May the Mother Goddess Forgive Us All, For We Know Not What We Do

 


The Once and Future Goddess: A Symbol for Our Time – Elinor W. Gadon (1989)


            I love deep reading.  If interested in a topic, I seek to understand it, and to explore the books written on that subject.  Invariably, the books will mention a previous work, whether for inspiration or for reference’s sake.  Once I run into several of these, I must go find the book in question.  Sometimes that is a difficult proposition.  The Once and Future Goddess was one of those sought-after tomes.  Thank Mario for my library employment, and the discovery that we have a copy of it in our collections. INSTANT CHECK-OUT!

            This book is an exploration of our shared human history, especially the early spiritual life of prehistoric humans.  Homo Sapiens have been around for over one million years, per the latest scientific estimations.  Our specific human species, Homo sapiens sapiens, the only branch of Homo sapiens still existing, has been around for over one hundred thousand years.  For most of our existence on this beautiful planet, we humans understood the interconnectedness of the vital forces we refer to as “life.”  The entirety of the Earth was known and respected as life-giving, much in the way that women carry life within them, and there was no division between the fecundity of the soil, the seasonal rutting and birthing of the animals around them, and the cycles of the flora they witnessed yearly.  It was self-evident that “life” was a universal feature of our world, and our ancestors behaved accordingly.  It was also self-evident that the creative, primal, life-giving force resided in the females.  By extension, our Earth was seen as female, and worshipped accordingly, for it is the cradle of all life, plant and animal.  This power is what the author refers to as the Mother Goddess.

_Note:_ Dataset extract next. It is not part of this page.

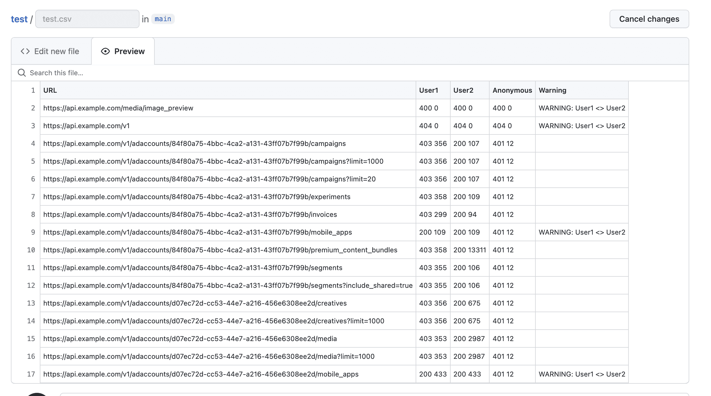Click the main branch label

[x=163, y=19]
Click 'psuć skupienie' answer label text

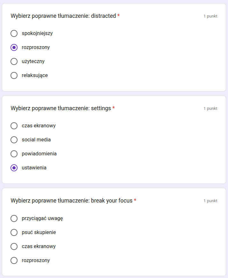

            Elinor W. Gadon does a masterful job of gathering observations and data from our collective pre-history.  The bibliography at the back of the book is extensive.  As our earliest ancestors left no written record that we know of, we must recreate their world from what remains.  Frankly, it is amazing what has lasted until our modern times.  Burial sites, art pieces, religious centers, and entire communities have been excavated in the last century, and the collective knowledge gathered from these artifacts is what points to a complex belief system, seemingly shared by all humans throughout our planet.  The aspect that ties all of these disparate sites together is that they were all created at a time when human and world spirituality was immanent, meaning the divine creative spark of life was to be found in anything and in all things. 

            The very earliest examples of art we have are the small figures dubbed “Venuses” by archeologists.  These are symbolic, carved images of exaggerated female forms, with the emphasis placed on the outward signs of a pregnant woman, the large abdomen, full breasts and thighs, and prominent vulva.  Many of these figures lack the unnecessary features, such as feet, hands, or facial features.  Our ancestors knew the power inherent in women’s bodies and celebrated it openly.  The germ of life existed in the soil, in the water, and in women’s bodies.  Before the advent of agricultural society, our ancestors existed in balance with the changing seasons, animal migrations, and flow of nature. 

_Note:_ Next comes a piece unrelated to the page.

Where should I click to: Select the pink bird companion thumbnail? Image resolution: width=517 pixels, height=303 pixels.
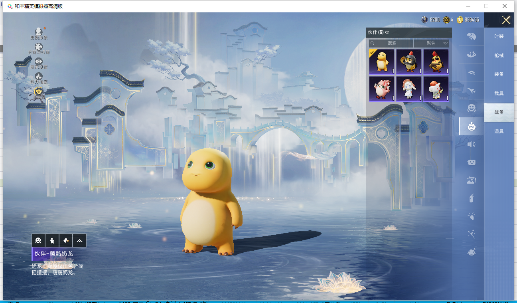tap(382, 89)
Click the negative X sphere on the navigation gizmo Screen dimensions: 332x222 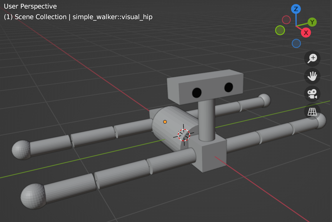tap(286, 20)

            This state of communal coexistence lasted for millennia, until the advent of agriculture and animal husbandry.  The Mother Goddess morphed into the Grain Goddess, responsible for the yearly harvests.  Humans experience with their domesticated animals showed them the importance of the male of the species, for new life, while immanent in females, could not grow without the initial impetus from the male.  These humans were unaware of the cellular nature of spermatozoa and ovum, but they understood innately that life arises from this special combination.  The Goddess was given a consort, a “king” fit for a goddess.  This “king” was initially a yearly choice, and would be either ritually or symbolically “sacrificed” after fulfilling their duty.  Our ancestors saw life and death as two sides of the same coin.  For life to flourish it must also die.  For death to exist, life must first exist. The death of crops and plants and the barrenness of wintertime was always followed by the warmth of Spring and the flowering of the earth.  Humans understood the menstrual cycles as tying women into the greater life force of the universe, the Mother Goddess. 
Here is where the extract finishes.